§ **Task to complete**:
Extend the lethal injection study guide from the point where it stops.

§ **Text block**:
Study Guide
Week 1: Introduction
- What is your impression of lethal injection going into this book?
- If you are against the death penalty, does a conversation about how prisoners are killed detract from a conversation about whether they should be killed?
- If you are for the death penalty, does it matter how the deed is done? If so, why?
- When a government takes life in its citizens’ name, are there unspoken conditions that come with its ultimate exercise of power? If so, what are they?
- Why do you think executioners swab a prisoner’s arm with alcohol before injecting the drugs that will kill them?
- The author states in a footnote that she will not be discussing the prisoners’ crimes and explains why—do you think she was right or wrong in this choice?
Week 2: The Execution of Clayton Lockett (Ch. 1)
- What, if anything, did you know about the execution of Clayton Lockett before reading this chapter?
- What was the most disturbing or surprising thing you read about this execution?

(Stored records)
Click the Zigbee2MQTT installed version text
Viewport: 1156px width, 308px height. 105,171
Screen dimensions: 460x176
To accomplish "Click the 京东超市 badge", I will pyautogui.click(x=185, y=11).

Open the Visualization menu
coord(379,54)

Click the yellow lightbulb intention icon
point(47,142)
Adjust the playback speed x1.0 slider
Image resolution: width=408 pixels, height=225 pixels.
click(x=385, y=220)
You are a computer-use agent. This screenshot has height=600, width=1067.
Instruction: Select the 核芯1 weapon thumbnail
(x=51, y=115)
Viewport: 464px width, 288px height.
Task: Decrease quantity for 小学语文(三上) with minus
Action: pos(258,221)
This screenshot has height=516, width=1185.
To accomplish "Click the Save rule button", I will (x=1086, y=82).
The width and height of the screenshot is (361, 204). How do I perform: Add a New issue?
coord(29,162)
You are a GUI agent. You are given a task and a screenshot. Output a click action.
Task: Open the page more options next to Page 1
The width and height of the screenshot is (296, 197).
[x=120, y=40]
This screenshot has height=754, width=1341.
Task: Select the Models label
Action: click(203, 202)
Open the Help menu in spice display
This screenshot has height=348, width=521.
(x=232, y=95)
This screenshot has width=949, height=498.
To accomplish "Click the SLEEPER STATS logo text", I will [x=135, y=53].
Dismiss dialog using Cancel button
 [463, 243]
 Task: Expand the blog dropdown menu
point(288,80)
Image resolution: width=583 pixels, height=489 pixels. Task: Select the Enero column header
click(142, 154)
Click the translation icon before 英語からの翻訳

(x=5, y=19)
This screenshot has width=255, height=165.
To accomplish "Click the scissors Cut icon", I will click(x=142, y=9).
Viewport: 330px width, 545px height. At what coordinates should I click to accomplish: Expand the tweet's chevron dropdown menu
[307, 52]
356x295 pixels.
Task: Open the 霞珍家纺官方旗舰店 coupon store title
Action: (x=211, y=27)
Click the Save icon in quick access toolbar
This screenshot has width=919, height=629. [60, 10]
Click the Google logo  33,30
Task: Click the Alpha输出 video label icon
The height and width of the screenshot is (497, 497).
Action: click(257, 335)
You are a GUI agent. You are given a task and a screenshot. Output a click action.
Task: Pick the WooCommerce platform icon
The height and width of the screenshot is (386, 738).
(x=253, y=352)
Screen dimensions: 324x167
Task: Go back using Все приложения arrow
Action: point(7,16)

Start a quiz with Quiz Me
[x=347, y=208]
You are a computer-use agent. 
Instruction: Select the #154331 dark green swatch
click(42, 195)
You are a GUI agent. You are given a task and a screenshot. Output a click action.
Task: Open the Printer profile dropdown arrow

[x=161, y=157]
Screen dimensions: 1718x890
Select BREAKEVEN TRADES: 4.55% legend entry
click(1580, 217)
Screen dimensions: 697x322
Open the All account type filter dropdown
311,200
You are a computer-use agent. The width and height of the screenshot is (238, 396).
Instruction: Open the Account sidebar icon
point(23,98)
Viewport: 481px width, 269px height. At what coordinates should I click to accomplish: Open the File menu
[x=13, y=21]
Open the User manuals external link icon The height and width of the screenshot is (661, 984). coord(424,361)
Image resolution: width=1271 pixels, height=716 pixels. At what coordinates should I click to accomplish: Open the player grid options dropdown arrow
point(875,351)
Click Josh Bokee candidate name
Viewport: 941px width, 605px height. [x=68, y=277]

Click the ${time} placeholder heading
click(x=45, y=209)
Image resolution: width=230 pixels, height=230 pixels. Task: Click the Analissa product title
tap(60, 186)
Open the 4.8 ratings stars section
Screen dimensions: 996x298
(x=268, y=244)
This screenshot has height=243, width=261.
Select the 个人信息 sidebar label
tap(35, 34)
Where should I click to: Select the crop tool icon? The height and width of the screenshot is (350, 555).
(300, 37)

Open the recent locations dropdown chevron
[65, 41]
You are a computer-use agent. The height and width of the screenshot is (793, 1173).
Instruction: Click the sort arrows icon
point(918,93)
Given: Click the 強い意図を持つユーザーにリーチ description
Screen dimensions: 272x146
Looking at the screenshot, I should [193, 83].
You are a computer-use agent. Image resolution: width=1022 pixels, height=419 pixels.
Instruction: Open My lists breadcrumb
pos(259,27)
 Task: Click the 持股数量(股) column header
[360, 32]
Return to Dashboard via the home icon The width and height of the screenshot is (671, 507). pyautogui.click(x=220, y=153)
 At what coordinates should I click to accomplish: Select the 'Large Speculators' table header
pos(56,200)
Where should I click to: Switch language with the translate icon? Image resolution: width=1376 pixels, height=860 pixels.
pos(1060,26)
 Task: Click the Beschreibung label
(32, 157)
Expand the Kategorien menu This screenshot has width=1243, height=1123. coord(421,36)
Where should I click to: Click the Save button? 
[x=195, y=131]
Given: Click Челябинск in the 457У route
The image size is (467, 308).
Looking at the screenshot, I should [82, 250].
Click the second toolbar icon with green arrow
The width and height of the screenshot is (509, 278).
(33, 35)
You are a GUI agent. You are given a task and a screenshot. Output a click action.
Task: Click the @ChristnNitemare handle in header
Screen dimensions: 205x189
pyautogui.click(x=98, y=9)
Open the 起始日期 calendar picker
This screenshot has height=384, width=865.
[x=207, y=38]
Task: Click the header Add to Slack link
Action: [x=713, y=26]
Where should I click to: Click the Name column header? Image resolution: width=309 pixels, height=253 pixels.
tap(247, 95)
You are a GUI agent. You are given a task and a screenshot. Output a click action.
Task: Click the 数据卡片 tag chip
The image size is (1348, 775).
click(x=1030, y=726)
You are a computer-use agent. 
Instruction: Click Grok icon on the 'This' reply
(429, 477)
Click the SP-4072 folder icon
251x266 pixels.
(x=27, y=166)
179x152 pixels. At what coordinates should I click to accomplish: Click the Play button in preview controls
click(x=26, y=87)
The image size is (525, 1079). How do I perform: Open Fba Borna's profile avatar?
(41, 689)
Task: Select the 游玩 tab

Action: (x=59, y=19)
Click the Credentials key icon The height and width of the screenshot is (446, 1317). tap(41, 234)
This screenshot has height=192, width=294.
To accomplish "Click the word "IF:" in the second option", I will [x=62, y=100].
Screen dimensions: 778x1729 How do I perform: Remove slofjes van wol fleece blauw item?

§ **Expected output**:
- Do you think what happened during this execution was avoidable? If so, who should have done what differently?
- Did you want to know what Clayton Lockett did to get the death penalty at the beginning of this chapter? If so, did you still want to know at the end?
- What does this execution tell us about the political nature of the death penalty?
- What was your reaction to the official statements about this execution after the fact?
- Is there a takeaway from reading about Clayton Lockett’s execution? If so, what is it?
- How (if at all) did Clayton Lockett’s execution affect your view of lethal injection and/or the state that executes in our name? Is your view at this point that it was an anomaly or a systemic failing?
Week 3: Faux Science (Ch. 2)
- What was your impression of the science behind lethal injection before reading this chapter? Did you think lethal injection was essentially like euthanizing a pet?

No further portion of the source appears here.